The award recognizes students who are making a difference in their communities and honors them for their selfless service, determination, innovation and ideals that are changing the world.
He and the other winners were selected from among more than 1.6 million Catholic school nominees nationwide.
Collin was celebrated at St. Ambrose’s recent all-school Mass. He received Chromebook table from Archangel Education.
“Collin is a true example of the type of student our St. Ambrose Catholic School forms and graduates. I am proud of him for knowing that his future includes and depends upon Jesus Christ and our awesome Catholic faith,” said Lisa Cinadr, St. Ambrose principal. “Collin is a talented young man who seeks to be the best version of himself by learning and honing the gifts and talents God gave him – and who also seeks to share Jesus Christ who is Everything for us. Our modern culture needs many more young men like him.”
Collin was nominated in part for a service project he led that involved collecting toiletry products to make personal hygiene kits called "Blessing Bags" for the men at St. Herman House, a shelter for homeless men on Cleveland’s Near West Side. Cinadr said with Collin’s leadership and support from Maria Grama, St. Ambrose campus minister, the school community “crushed its goal of 200 kits by providing enough toiletries to make 318 hygiene kits for the guests of St. Herman’s.”
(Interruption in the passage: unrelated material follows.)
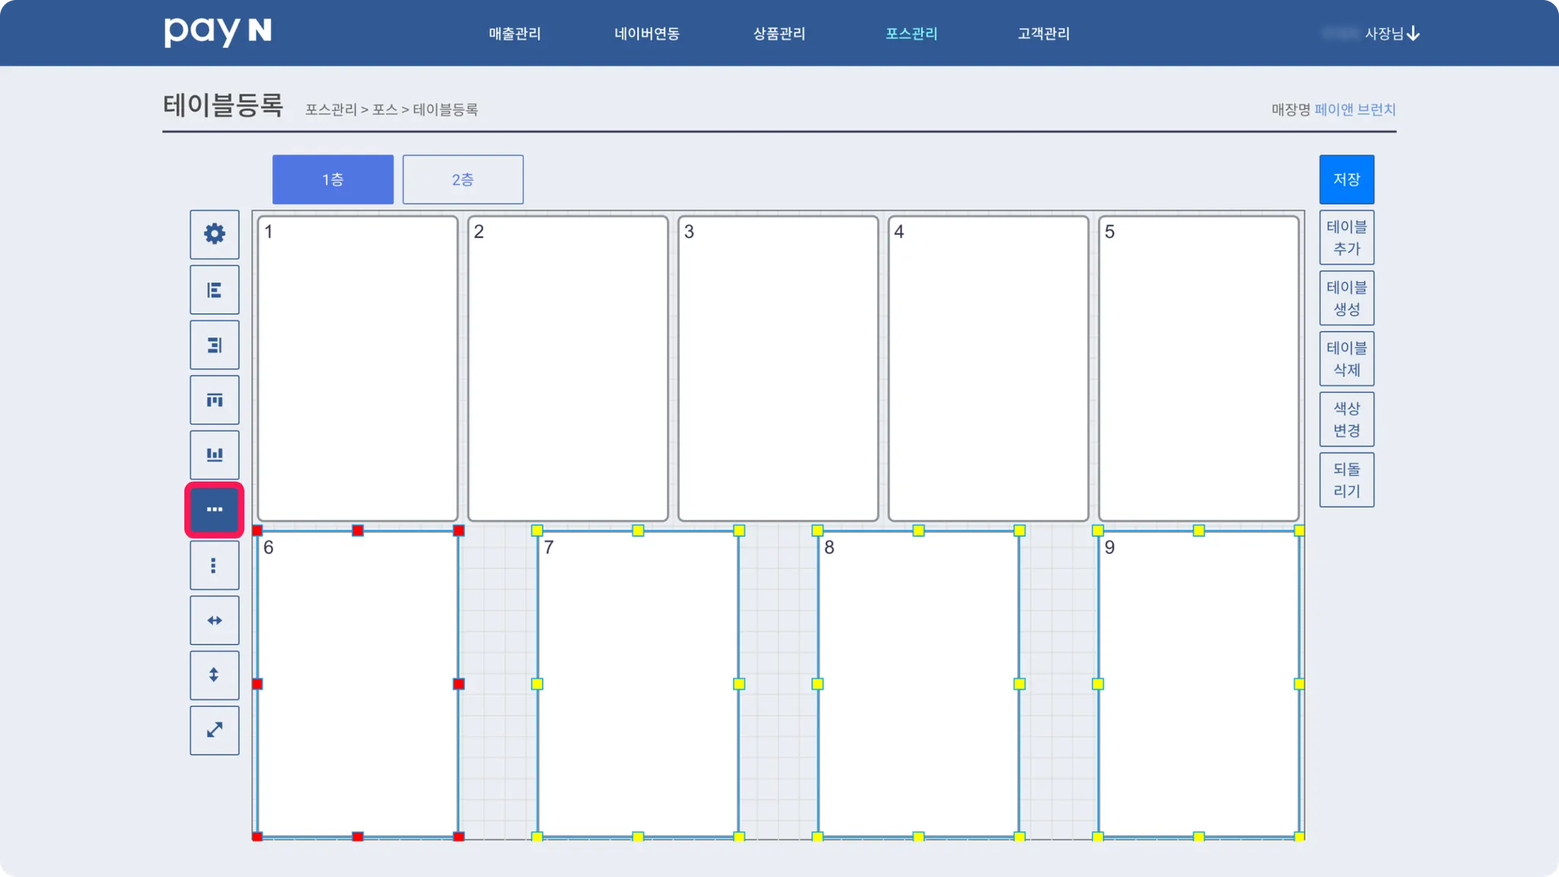The width and height of the screenshot is (1559, 877).
Task: Click the align bottom icon
Action: tap(215, 454)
“Knowing that these toiletry packs are going to people who truly need them was so impactful on me,” Collin said.
He took on the toiletry collection because he said he was moved by a connection he made last summer while serving at St. Herman House.
“Collin embodies what it means to be a servant leader,” said remarked Father Bob Stec, St. Ambrose pastor. “The best part of his leadership is that he consistently invites his peers to serve with him. He helps bring out what is best in each person and our school community.”
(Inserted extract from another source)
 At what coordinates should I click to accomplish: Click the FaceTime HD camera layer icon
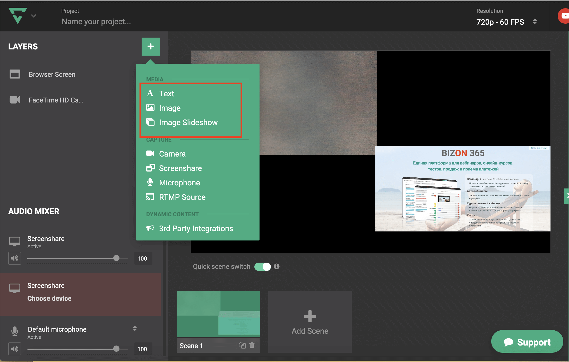(x=15, y=100)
Lincoln Snyder, NCEA president/CEO, said teaching the whole child is not just about what the student learns in isolation; it’s about how they relate to their community.
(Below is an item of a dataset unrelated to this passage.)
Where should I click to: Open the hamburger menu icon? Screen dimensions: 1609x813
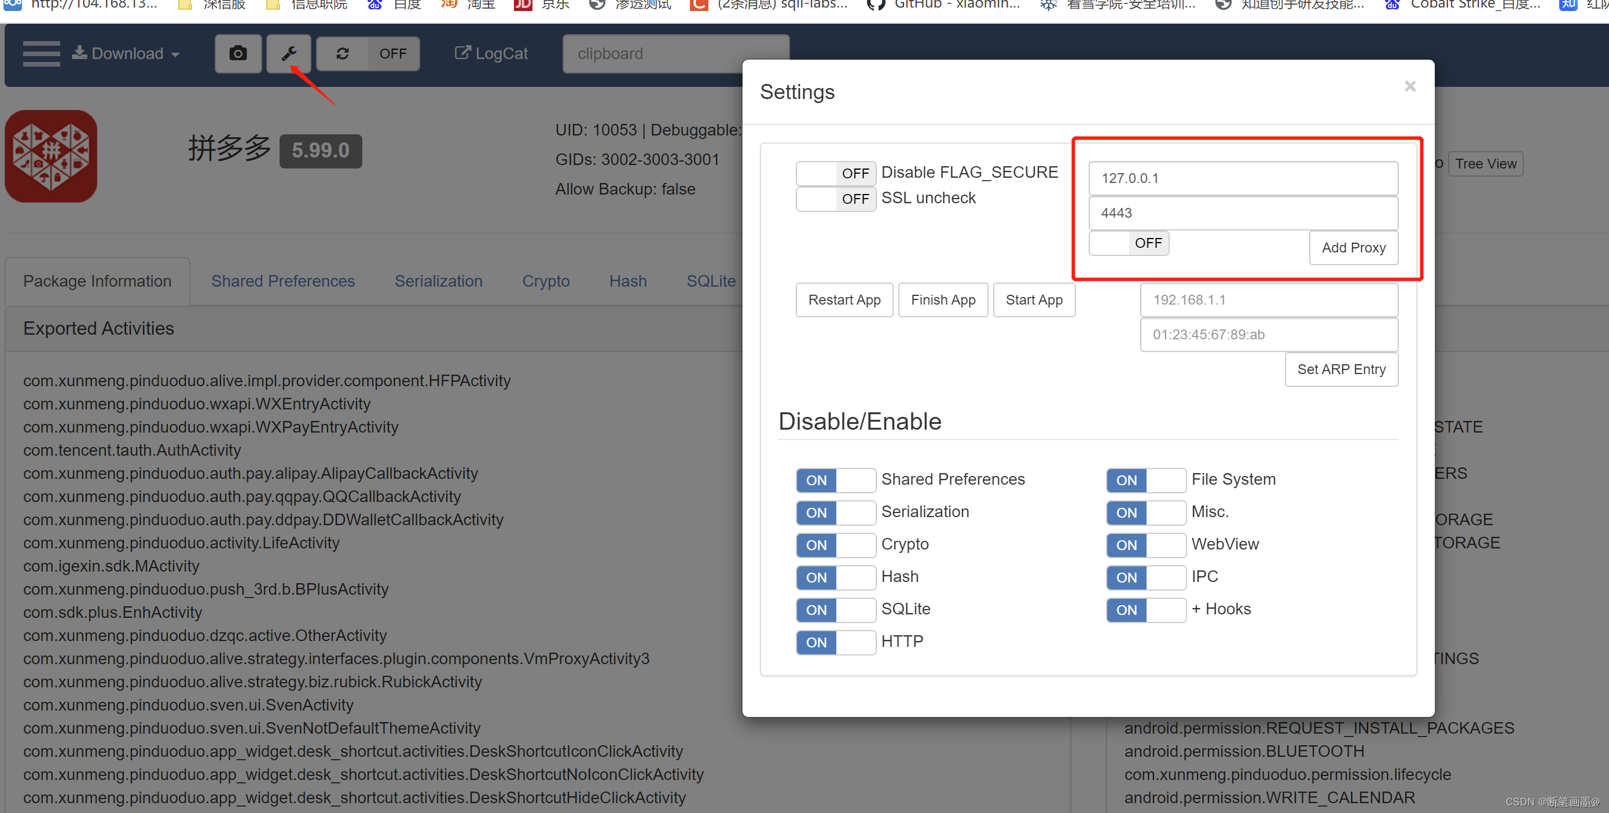(x=41, y=54)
Cinadr said St. Ambrose School “operates through a uniquely different lens. We empower each student to reach his/her full potential while ultimately finding and sharing his/her God-given gifts and talents.”
Collin is active in both St. Ambrose School and Parish. He is a member of the middle school campus ministry, Ablaze, and leads the training of new altar servers. He also serves as a sacristan for school Masses, directs ushers and greeters and practices with them for school and parish Masses. Collin is a leader in the Acts:29 school ministry, a group that works to be the next “chapter” of the Acts of the Apostles. Its members meet to pray, plan and lead service-learning and prayerful experiences through the school.
He regularly serves weekend Masses at St. Ambrose as well as serving at special prayer services, funerals and weddings.
“The students who have won the NCEA Youth Virtues, Valor and Vision Awards articulate the goal of Catholic education to educate and nourish the whole person, to understand that Jesus loves us so much and he asks us to do something great for others. These young people have answered that call in light of our faith and are examples to us all,” Snyder added.
Cinadr, Father Stec, Collin’s parents and two members of the diocesan schools’ administrative team, Tracey Arnone and Joe Waler, attended the Mass and celebration along with the St. Ambrose School community.